Geographical and Historical Chapters
In this digitized booklet there is a curious set of chapters from page 37 to page 88. These were written by James Parker and include a geographical description of Texas, which is an interesting summary of Texas as it was in 1844. One of his intentions in writing this seems to be as a warning to potential immigrants of both the opportunities and dangers found in Texas.

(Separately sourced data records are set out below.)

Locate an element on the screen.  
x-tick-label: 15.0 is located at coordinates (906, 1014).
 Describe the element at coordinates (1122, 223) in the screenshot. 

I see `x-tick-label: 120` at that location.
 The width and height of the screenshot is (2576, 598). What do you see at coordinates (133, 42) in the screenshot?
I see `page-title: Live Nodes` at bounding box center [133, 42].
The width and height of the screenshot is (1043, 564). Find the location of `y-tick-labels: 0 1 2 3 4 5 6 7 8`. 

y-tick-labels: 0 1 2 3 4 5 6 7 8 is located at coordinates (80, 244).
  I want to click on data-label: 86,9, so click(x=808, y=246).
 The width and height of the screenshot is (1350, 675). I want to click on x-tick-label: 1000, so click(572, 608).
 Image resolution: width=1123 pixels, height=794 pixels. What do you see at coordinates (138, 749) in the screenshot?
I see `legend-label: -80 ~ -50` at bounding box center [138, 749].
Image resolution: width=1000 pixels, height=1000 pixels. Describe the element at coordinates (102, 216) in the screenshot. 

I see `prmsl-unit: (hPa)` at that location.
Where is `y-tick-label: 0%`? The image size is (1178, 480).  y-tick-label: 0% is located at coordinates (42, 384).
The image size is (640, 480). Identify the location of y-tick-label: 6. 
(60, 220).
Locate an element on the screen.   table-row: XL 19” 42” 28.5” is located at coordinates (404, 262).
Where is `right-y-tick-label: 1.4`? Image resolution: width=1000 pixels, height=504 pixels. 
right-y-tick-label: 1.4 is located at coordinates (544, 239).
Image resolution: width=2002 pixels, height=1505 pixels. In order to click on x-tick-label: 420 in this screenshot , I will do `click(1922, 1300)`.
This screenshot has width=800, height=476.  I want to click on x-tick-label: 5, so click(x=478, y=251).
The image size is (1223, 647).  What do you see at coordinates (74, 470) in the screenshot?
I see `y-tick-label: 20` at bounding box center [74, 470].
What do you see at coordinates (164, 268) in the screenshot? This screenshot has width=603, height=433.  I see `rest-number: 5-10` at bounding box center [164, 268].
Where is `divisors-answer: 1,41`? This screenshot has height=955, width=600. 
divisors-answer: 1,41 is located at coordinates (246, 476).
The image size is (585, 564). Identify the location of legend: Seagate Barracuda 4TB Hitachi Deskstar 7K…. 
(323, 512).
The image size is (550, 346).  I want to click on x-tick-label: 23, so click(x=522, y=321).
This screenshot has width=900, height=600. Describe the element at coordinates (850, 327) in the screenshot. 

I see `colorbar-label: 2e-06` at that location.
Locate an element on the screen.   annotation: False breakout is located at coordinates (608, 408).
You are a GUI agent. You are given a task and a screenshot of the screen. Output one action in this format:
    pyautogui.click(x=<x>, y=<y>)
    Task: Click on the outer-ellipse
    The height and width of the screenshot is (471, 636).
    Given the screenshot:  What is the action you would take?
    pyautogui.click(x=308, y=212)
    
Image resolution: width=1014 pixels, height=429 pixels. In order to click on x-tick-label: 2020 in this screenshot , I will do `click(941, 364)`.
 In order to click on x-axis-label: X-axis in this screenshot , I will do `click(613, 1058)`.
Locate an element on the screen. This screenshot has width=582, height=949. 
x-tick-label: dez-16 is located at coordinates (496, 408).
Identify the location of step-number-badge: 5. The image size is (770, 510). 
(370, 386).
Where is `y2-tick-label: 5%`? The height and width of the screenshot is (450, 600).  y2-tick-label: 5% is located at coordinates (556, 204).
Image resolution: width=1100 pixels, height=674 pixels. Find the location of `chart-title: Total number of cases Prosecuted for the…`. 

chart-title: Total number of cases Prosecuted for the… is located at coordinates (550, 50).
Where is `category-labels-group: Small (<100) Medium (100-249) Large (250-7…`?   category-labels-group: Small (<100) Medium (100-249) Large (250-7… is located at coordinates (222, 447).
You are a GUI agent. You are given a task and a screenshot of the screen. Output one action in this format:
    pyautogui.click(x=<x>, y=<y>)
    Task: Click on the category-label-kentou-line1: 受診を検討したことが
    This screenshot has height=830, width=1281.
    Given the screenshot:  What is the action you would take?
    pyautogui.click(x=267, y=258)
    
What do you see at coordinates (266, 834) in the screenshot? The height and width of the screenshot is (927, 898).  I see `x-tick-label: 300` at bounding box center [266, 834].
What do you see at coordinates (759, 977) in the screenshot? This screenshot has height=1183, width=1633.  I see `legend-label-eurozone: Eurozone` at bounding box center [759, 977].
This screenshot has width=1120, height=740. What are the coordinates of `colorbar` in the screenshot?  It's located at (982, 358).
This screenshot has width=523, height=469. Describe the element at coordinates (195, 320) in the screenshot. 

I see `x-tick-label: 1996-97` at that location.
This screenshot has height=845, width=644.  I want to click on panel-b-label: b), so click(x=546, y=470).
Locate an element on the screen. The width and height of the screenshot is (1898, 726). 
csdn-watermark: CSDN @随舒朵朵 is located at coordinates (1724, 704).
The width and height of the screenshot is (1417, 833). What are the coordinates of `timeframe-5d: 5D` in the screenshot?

He also writes a brief history of the Texas Revolution, again with the interesting perspective of someone present in Texas at the time. One significant episode he relates will be of interest to Second Amendment defenders. He tells how Texans supported Santa Anna’s rise to power because he had promised a more republican form of government than the previous Mexican presidents had practiced. But Santa Anna proved himself to be a worse despot than those before him:
Now enthroned in power, influenced and dictated to by the Priesthood of Mexico, he set about removing all obstacles to his continuance in power; the most formidable of which was the rifles of the people. It was therefore necessary that they should be disarmed, and that strong standing armies should be kept up to keep them so.”
Luckily the Texans objected to this threat and responded with their famous attitude of “come and take it.”
Parker ends this section with a statement that reflects his pride in Texas. These words still represent the feelings of proud Texans today:
“The morn of her greatness has already dawned, and the sun of her glory will soon rise in all its beauty and grandeur.”
James G. Plummer, Jr. says
Correction: Rachel Plummer’s husband did try to rescue his wife as one of the earliest historical accounts post-massacre said “armed only with a butcher knife Plummer took out across the Texas prairie trying to locate his wife & son.”
Unfortunately, Rev. James Parker (Rachel’s father) tried to revise some of the actual story, but he had the reputation that even Sam Houston described in a letter to Luther Plummer as a fallen Baptist preacher with a terrible reputation as a cheat. Note: That letter & it’s content can be found in Frank X. Tolbert’s book “An Informal History of Texas.”
Poor Potsherd says
Thanks for the updated info. Sorry I am so so late responding. I just updated the post with your information. And I ordered the Tolbert book. James Parker for all his tenacity, did not seem like a very Christian man.